Even before reaching the start-line the group will have to trek for 10 days in the Himalayas just to get to Base Camp. The Tenzing Hillary Everest Marathon criss-crosses the high Sherpa trails of Khumbu valley and celebrates the historical ascent on Mt. Everest by the late Tenzing Norgay and Sir Edmund Hillary on 29th May 1953.
Competing in the 42km marathon was the brainchild of Lower Hutt resident Colin Chapman (55), who managed to rope in three mates, Colin Thomson (55), Russell Simpson (41) and the oldest member of the quartet Paul May (60).

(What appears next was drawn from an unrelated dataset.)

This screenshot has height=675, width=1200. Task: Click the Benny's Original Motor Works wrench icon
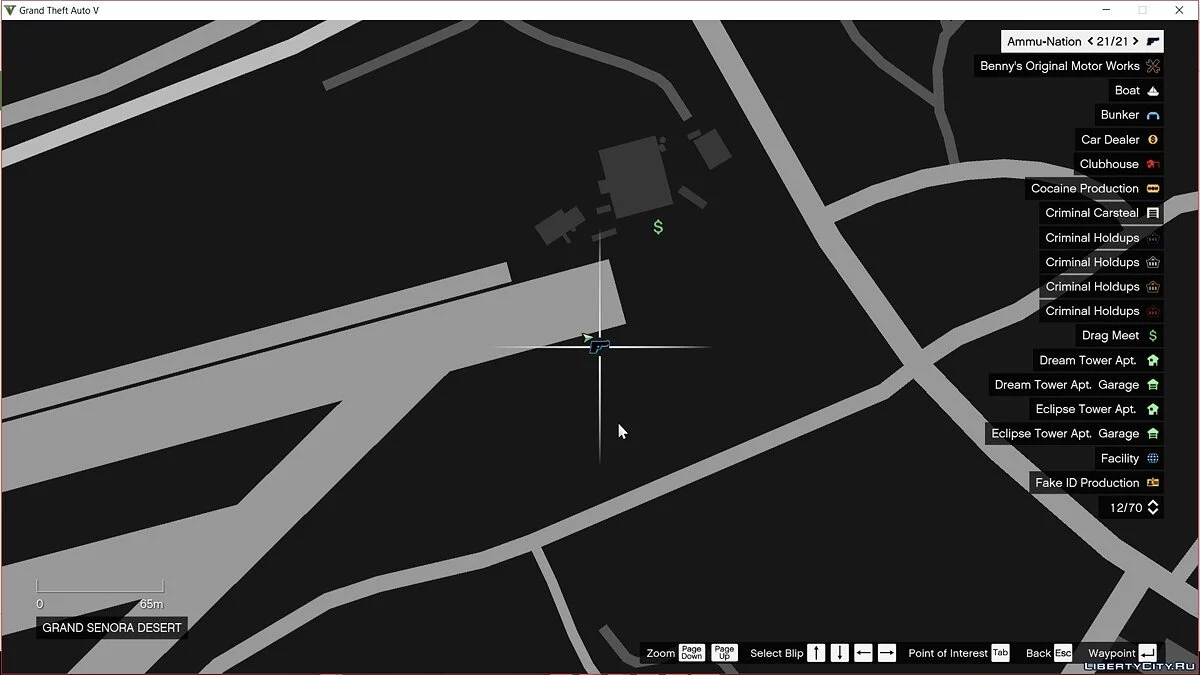coord(1153,66)
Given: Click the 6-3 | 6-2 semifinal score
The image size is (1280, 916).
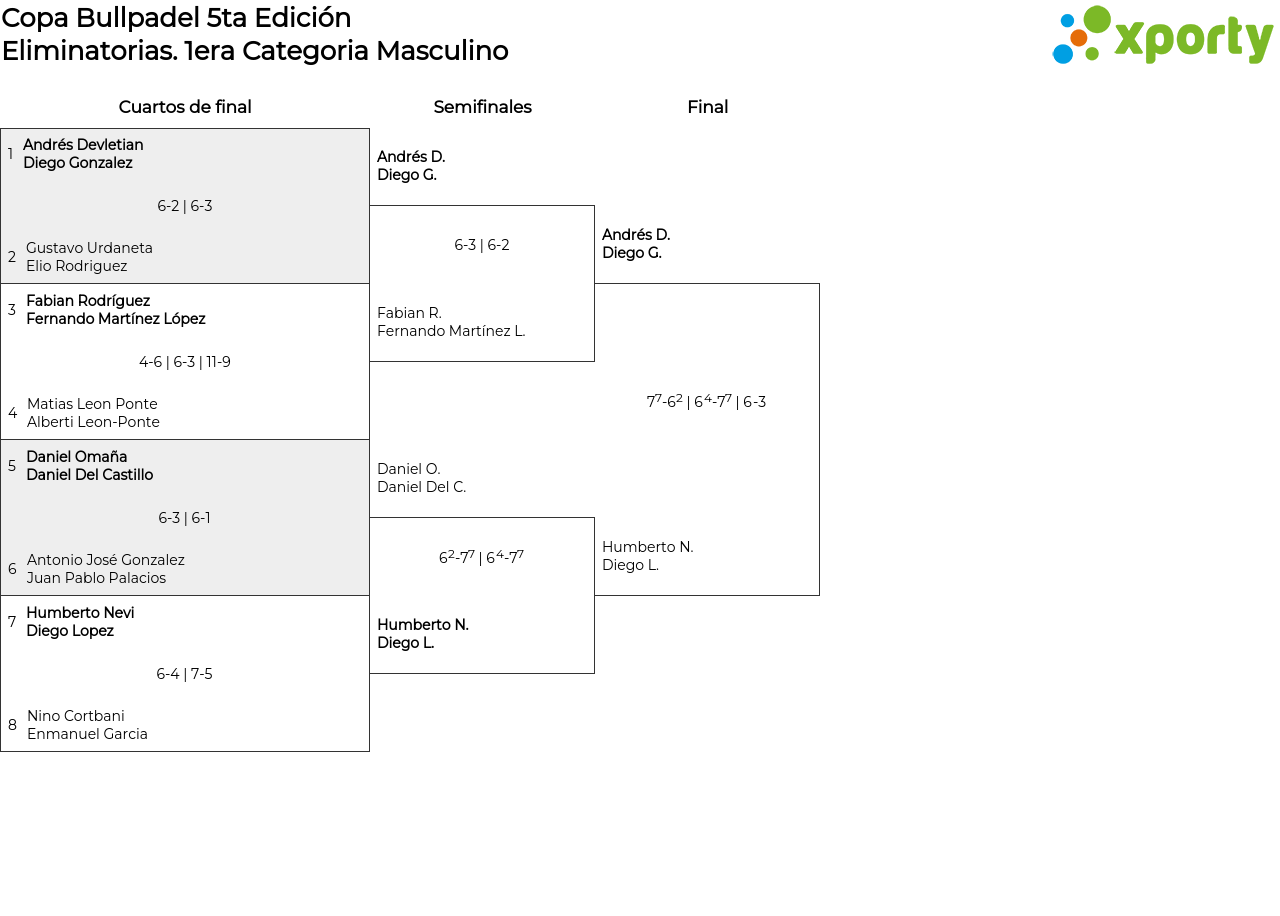Looking at the screenshot, I should click(482, 245).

While they’re all fit, Thomson says he only started running three years ago.
“The biggest concern we have apart from avalanches and marauding yaks, is the altitude sickness. So, I’ve been looking really weird training at the gym with a full-face oxygen mask.”
“We’re taking a shovel and have agreed that if one of us gets unlucky, we’ll just bury them on the spot,” laughs Thomson. What they have actually decided is, if one falls ill on the two-week hike to base camp they’ll be left behind, but if they get sick or injured during the 42km run, they will all stop to help. “We’re in this together, and all want to come home together.”
Thomson says there is a more serious side to their adventure. “It’s not just a group of mates taking off on some hedonistic, The Hangover part 6, ultimate adventure. We’ve committed to raising money while we’re doing it.”
The four, led by Chapman, have so far raised $220,000 of their $250,000 goal for Heart Kids, the charity which supports the 12 babies born every week in New Zealand with a heart defect. Chapman’s company 360 Logistics has been a supporter of the charity for several years. “Running around Everest is nothing compared to what kids born with heart defects have to endure every day,” says Chapman. It’s a cause close to Thomson’s heart as well. “My mum was a heart child and our lives were defined by her heart condition, we lived in the shadow of her illness.”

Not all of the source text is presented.